### Task item
Copy out the full listing exactly, omitting any picture it contains.

### Provided data
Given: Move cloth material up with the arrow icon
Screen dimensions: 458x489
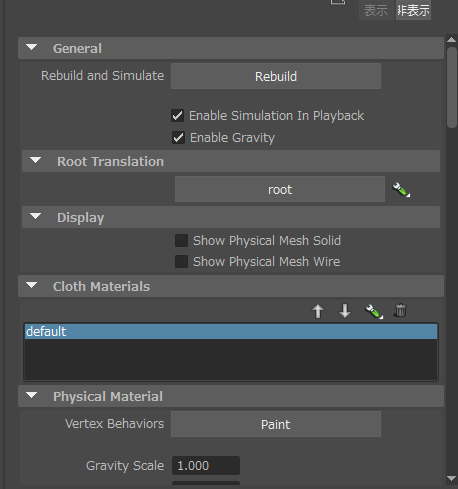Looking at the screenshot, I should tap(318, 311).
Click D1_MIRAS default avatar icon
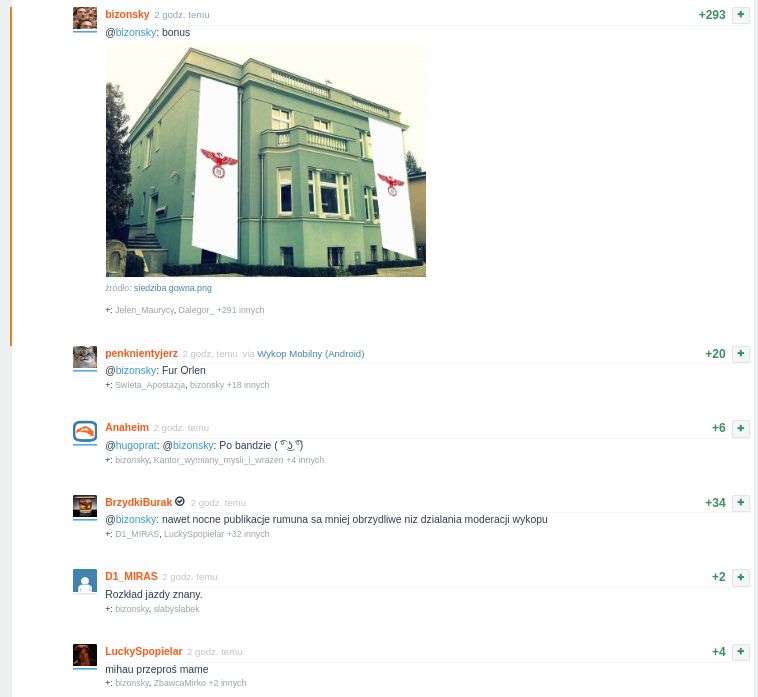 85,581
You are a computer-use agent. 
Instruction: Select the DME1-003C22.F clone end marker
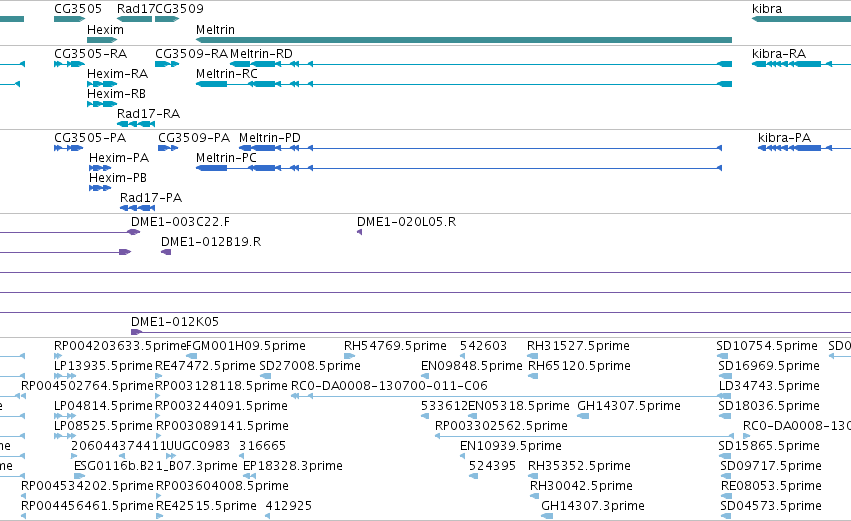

### Task output
Given: Move cloth material up with the arrow icon
Screen dimensions: 458x489
Looking at the screenshot, I should tap(318, 311).
Click D1_MIRAS default avatar icon
 85,581
You are a computer-use agent. 
Instruction: Select the DME1-003C22.F clone end marker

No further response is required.